Excerpts from a dataset:
Segment Open
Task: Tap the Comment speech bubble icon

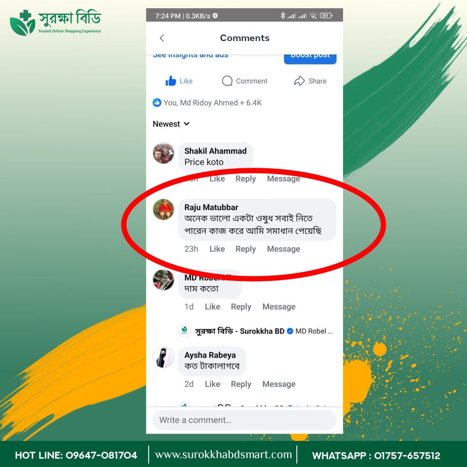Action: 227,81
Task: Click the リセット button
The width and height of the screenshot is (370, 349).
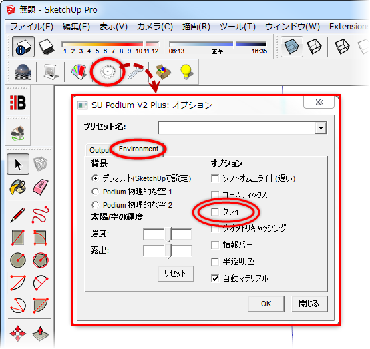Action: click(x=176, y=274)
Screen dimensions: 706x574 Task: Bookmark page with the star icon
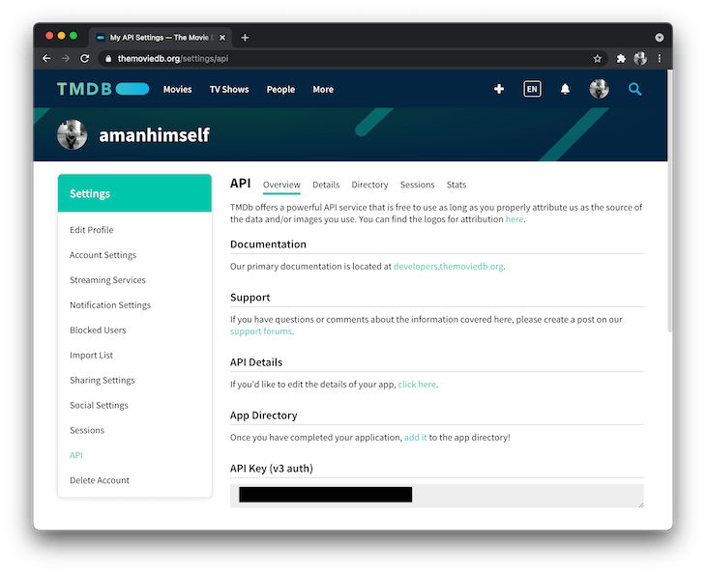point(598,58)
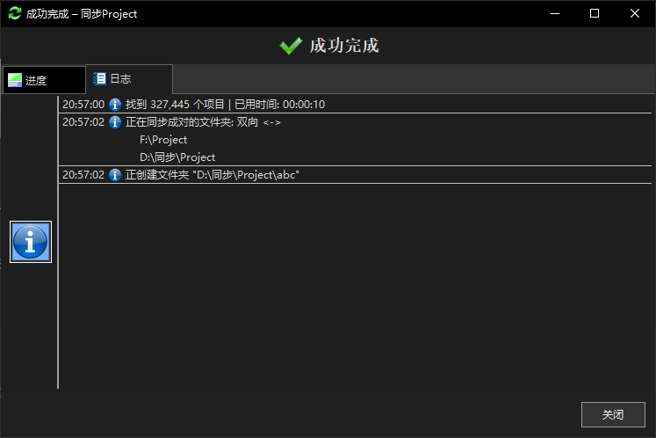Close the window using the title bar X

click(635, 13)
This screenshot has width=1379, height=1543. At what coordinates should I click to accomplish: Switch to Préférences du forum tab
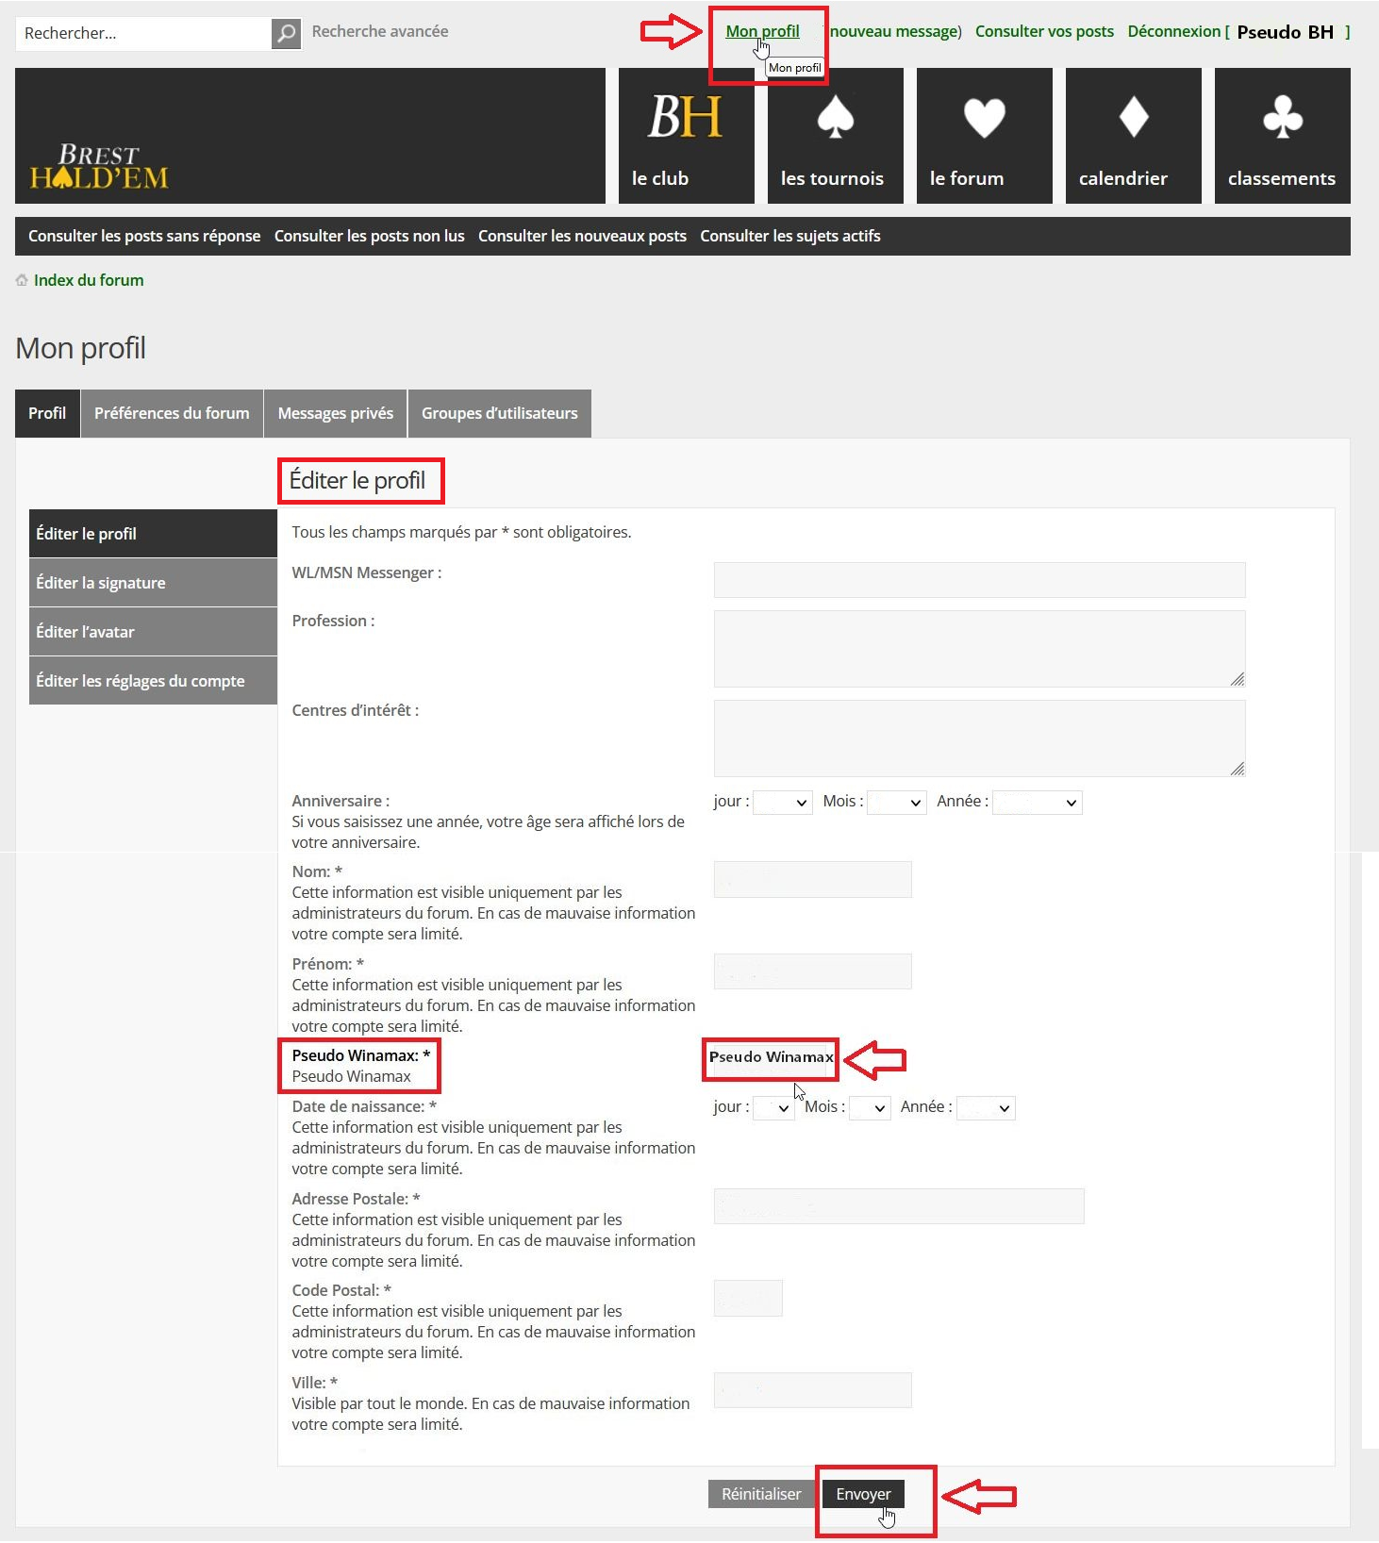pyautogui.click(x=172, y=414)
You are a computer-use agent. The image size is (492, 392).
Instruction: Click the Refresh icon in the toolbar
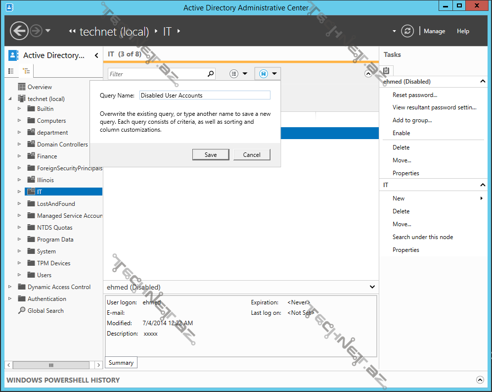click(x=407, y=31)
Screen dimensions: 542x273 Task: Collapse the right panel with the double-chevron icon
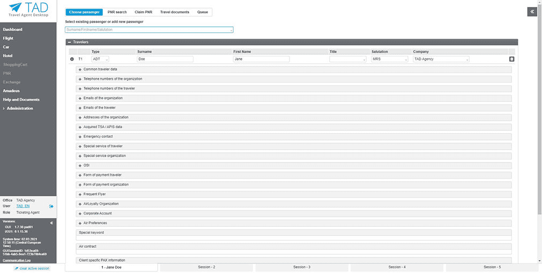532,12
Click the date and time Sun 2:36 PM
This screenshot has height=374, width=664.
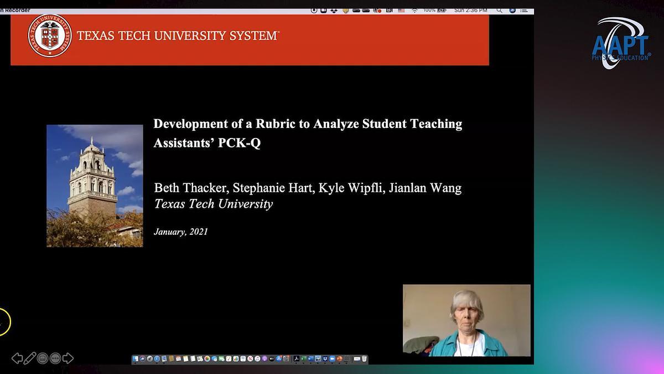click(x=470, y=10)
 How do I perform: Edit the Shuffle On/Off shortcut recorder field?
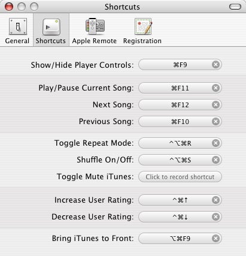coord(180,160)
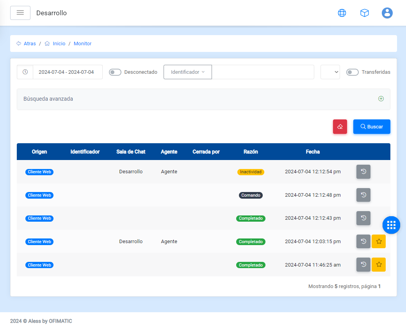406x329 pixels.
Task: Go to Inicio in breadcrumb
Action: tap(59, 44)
Segment Closed
» **Problem requirements**
Omit the images and transcribe all of the records above word for word.

» **Solution for this problem**
Task: Tap the Comment speech bubble icon

Action: 227,81
Task: Click the リセット button
The width and height of the screenshot is (370, 349).
Action: click(x=176, y=274)
Screen dimensions: 706x574 Task: Bookmark page with the star icon
point(598,58)
Close the window using the title bar X

click(635, 13)
This screenshot has width=1379, height=1543. At what coordinates should I click to accomplish: Switch to Préférences du forum tab
pyautogui.click(x=172, y=414)
You are a computer-use agent. The image size is (492, 392).
Instruction: Click the Refresh icon in the toolbar
click(x=407, y=31)
Screen dimensions: 542x273 Task: Collapse the right panel with the double-chevron icon
532,12
Click the date and time Sun 2:36 PM
This screenshot has height=374, width=664.
click(x=470, y=10)
 How do I perform: Edit the Shuffle On/Off shortcut recorder field?
coord(180,160)
406x329 pixels.
Task: Go to Inicio in breadcrumb
Action: tap(59, 44)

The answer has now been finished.